My Problems with Prop 8

Firstly, I don't remember what the correct answer to Prop 8 is. I know that it concerns gay marriage - but I don't know whether the correct answer is "yes" or "no". If you support gay marriage, do you have to vote "yes" or "no"? It's confusing. Wonder how many people were as confused as I am right now. Is there even a minor chance that it tipped the election one way or the other? Or did these votes cancel out?

But my real problem with all the hullabaloo about prop 8 is that the whose issue is merely token. Besides the symbolic "right" of getting married, there was little else at stake. Current civil unions in most US states are pretty much as good as marriages, legally. Homosexuals are not being persecuted in America - even in extremely conservative Texas. Spending vast amounts of money on campaigning for this largely token and symbolic right (of little practical value) when actual homosexuals are being stoned to death in the muslim world; being harassed for bribes by corrupt policemen in India is a shame.

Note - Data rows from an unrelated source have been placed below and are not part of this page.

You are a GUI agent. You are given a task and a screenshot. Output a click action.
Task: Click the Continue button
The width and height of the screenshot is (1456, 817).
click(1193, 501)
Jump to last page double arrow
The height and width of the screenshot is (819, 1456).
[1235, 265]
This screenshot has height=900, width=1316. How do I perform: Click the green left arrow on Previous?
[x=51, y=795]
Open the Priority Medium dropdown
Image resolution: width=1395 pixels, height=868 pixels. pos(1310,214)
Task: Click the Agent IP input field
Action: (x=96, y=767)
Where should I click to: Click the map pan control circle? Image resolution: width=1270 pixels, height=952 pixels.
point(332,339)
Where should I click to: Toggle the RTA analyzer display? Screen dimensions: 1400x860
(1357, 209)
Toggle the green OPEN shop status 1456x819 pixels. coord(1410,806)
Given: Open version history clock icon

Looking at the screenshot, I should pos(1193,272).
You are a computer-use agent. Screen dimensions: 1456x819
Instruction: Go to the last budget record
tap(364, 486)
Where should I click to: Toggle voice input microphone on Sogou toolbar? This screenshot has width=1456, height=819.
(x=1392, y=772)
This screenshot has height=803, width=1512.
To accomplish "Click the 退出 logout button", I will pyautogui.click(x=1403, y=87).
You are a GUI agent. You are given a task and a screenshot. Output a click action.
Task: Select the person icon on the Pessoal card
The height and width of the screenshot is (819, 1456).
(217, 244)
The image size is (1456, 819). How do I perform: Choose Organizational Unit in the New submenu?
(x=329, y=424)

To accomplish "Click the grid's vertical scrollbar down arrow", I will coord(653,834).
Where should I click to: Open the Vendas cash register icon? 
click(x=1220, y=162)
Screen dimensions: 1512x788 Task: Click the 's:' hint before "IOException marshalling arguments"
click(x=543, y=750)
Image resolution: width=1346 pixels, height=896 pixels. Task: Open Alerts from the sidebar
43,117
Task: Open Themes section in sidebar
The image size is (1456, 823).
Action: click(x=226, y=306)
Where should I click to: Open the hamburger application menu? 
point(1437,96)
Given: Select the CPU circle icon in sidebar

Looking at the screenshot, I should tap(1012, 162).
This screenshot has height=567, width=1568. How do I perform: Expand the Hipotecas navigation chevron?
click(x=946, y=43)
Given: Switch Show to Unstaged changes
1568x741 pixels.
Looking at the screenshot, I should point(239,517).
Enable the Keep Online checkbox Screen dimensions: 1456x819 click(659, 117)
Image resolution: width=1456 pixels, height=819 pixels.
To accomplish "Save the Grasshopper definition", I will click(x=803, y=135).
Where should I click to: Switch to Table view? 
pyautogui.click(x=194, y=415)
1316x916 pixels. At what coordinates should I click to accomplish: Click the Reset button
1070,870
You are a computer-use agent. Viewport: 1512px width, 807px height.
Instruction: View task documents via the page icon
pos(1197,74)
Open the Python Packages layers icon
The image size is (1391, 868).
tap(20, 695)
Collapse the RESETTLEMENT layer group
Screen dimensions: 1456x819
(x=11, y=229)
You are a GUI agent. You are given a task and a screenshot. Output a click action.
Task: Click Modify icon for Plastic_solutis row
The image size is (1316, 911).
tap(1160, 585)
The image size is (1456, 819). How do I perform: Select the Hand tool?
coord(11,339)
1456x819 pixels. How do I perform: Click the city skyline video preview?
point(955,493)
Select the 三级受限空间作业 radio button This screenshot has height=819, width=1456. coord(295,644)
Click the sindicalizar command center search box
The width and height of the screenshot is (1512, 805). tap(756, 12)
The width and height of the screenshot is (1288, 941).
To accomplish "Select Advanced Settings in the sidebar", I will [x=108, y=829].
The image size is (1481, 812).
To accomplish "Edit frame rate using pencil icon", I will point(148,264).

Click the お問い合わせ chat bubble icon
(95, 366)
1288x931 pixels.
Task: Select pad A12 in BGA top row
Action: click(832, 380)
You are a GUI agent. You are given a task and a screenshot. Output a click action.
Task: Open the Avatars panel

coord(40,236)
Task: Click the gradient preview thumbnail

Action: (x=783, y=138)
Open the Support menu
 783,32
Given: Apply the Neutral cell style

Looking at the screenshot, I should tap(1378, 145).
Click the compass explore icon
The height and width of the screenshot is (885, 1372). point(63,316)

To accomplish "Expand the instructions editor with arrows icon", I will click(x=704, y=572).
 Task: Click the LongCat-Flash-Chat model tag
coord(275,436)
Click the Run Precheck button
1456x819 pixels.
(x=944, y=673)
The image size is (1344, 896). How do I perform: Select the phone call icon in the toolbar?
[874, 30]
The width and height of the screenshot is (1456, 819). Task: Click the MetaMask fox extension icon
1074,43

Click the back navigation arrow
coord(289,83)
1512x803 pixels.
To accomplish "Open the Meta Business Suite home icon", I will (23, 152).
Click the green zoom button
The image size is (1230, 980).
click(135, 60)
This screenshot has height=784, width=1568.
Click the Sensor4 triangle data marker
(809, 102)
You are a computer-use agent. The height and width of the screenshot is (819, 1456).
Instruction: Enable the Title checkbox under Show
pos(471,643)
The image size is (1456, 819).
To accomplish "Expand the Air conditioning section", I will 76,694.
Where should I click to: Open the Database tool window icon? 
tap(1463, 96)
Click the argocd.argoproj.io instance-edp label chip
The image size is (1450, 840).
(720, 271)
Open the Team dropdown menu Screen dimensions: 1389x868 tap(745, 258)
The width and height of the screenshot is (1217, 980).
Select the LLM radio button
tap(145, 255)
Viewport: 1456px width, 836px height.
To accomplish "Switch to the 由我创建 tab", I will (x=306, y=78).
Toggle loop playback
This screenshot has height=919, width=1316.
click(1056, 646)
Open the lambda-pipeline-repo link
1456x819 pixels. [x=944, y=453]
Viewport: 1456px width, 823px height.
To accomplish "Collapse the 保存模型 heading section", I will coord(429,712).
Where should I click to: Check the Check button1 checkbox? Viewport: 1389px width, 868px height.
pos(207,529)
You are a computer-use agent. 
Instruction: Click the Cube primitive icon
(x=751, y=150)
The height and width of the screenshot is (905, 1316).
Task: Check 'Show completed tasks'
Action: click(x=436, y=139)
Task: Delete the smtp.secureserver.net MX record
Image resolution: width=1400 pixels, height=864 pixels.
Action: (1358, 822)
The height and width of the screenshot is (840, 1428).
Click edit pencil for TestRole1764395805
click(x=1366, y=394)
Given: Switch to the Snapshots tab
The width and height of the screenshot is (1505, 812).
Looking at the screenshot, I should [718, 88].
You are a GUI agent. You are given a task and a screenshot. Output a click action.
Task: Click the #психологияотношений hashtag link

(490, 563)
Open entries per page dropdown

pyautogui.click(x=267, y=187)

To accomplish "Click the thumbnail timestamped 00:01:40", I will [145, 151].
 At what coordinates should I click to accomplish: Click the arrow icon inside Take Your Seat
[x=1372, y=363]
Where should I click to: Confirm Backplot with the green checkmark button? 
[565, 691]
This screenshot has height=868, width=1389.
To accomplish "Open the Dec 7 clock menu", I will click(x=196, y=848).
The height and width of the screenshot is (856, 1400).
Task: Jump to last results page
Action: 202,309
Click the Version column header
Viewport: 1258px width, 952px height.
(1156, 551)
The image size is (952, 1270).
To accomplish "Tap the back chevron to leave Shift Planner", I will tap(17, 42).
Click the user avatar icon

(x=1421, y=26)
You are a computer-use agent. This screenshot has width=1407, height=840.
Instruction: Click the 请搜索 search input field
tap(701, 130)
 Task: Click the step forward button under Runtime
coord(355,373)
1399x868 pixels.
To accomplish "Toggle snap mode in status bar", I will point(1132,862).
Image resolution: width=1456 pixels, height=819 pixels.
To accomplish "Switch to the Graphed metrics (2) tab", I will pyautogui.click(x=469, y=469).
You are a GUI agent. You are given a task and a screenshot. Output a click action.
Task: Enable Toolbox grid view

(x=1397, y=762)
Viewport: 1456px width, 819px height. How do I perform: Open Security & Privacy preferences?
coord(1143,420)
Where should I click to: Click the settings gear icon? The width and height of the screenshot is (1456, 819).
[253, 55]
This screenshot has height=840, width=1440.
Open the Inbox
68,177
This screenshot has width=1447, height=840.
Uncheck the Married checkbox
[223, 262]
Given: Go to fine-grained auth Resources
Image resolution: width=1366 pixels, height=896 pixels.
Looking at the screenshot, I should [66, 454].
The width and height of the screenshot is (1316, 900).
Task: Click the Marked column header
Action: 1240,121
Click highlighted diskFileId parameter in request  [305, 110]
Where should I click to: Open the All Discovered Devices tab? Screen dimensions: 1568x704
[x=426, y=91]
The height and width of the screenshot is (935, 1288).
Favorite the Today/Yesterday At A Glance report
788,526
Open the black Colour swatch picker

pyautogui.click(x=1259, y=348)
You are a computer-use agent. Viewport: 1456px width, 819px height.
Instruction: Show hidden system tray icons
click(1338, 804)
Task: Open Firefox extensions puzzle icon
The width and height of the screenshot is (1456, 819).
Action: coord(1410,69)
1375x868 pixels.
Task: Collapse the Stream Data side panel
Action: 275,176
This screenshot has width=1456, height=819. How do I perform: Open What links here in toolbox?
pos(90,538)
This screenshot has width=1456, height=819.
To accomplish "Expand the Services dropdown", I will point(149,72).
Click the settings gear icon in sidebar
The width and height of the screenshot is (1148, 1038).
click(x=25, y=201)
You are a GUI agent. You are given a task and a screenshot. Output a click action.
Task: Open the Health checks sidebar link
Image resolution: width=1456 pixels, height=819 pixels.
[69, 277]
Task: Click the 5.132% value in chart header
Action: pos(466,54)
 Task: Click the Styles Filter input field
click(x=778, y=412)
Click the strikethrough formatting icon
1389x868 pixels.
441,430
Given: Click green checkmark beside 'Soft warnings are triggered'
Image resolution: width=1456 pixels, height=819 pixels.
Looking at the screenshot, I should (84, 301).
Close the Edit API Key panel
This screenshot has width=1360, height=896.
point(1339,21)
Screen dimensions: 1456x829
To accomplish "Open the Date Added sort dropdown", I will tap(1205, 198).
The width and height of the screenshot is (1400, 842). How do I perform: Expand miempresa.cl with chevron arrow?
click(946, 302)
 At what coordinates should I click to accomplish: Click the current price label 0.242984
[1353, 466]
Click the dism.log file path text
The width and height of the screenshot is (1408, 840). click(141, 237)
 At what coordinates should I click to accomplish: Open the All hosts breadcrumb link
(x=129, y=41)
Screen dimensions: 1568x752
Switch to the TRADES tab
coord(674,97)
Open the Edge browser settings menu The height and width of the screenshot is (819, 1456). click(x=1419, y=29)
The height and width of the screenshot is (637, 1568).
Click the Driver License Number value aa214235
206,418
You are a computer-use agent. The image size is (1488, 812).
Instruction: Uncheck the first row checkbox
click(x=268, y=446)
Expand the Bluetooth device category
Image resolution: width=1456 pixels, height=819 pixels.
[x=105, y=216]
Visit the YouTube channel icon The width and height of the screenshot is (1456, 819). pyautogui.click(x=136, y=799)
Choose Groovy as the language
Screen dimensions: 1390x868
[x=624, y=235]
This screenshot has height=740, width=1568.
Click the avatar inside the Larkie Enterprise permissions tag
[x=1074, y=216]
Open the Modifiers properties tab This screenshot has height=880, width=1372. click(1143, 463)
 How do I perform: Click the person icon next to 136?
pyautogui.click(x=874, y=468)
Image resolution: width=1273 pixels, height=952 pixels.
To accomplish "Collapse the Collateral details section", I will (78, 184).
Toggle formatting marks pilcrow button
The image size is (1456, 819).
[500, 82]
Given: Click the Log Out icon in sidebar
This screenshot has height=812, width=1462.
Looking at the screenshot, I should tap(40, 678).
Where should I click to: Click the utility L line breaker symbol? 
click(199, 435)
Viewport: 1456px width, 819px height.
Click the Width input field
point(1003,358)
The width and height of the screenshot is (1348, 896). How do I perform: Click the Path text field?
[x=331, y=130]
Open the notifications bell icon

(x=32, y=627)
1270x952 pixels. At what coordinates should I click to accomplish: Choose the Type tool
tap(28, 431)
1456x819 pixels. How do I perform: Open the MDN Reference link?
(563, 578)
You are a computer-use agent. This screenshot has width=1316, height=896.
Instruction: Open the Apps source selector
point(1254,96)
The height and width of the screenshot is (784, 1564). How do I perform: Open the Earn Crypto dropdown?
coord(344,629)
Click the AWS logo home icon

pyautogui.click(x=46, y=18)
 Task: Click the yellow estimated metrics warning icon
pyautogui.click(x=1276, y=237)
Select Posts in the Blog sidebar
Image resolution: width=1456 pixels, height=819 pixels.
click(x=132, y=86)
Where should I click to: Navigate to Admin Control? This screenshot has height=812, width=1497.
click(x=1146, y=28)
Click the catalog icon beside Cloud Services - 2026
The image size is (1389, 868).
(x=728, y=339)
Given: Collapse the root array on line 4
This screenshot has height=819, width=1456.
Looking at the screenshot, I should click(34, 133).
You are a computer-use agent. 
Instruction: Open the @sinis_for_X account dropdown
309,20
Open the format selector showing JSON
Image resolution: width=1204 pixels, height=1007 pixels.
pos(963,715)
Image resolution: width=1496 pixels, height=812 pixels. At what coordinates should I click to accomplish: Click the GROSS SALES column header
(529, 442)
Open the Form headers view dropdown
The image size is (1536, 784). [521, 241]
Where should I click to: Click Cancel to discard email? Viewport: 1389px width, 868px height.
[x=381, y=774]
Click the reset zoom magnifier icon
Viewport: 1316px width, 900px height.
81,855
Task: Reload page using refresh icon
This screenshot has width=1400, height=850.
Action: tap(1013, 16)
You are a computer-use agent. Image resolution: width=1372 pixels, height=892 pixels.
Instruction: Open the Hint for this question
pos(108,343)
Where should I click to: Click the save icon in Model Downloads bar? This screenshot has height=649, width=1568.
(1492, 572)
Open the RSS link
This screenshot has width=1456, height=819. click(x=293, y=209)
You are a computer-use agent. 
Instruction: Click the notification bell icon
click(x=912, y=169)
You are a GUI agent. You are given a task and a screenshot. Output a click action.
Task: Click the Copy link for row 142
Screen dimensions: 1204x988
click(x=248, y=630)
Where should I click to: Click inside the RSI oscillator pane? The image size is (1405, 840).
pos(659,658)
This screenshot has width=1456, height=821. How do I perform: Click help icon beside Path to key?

Gay rights groups are being selfish. They are fighting for a luxury in this country when they could spend the same money on actual gay rights (and human rights, for that matter) around the world.

I expect that my viewpoint is unique in that it has a more international perspective considering that I am not an American citizen. I don't blame American liberals for not sharing this with me - being raised in the most prosperous society on the planet does blind and insulate one from actual ground realities around the rest of the planet.


liberaltexan said...

I understand you unique international perspective, and in that regard you offer a very valid and very important point. However, marriage is not just a token right. There are about 1,400 legal rights are conferred upon married couples in the United States, about 1,000 federal rights and it depends on what state you live in but in average about 400 state rights. The majority of these rights cannot be duplicated with civil unions; most of these rights are specific to marriage. So, while the persecution of homosexuals around the world should be more than just a blip on the GLBT community’s radar, the struggle for civil rights for the GLBT community in the United States is far from over.

If you are interested in supporting the GLBT community you should visit and become an Aggie Ally.

Rap said...

I do confess I went ranting off without doing my research on what rights exactly are conferred on marrying couples. (I also confess that the wife and self are not married officially in the US - just in India - and are unlikely to reap those 400 benifits!).

Which raises a question - Hypothetically, if all the 400 rights unique to married couples were conferred upon gay couples, without calling them married, would it be enough?

I do in principle support the right of homosexuals to marry. All humans are equal, and if they think they would be happier being married - then the state in a developed country ought not stop it.

That being said, I do think the issue is more trivial than a lot of other issues - because no one is actually being harmed by not marrying.

Campaigning for this, therefore, in my opinion, would be more of a misallocation of resources.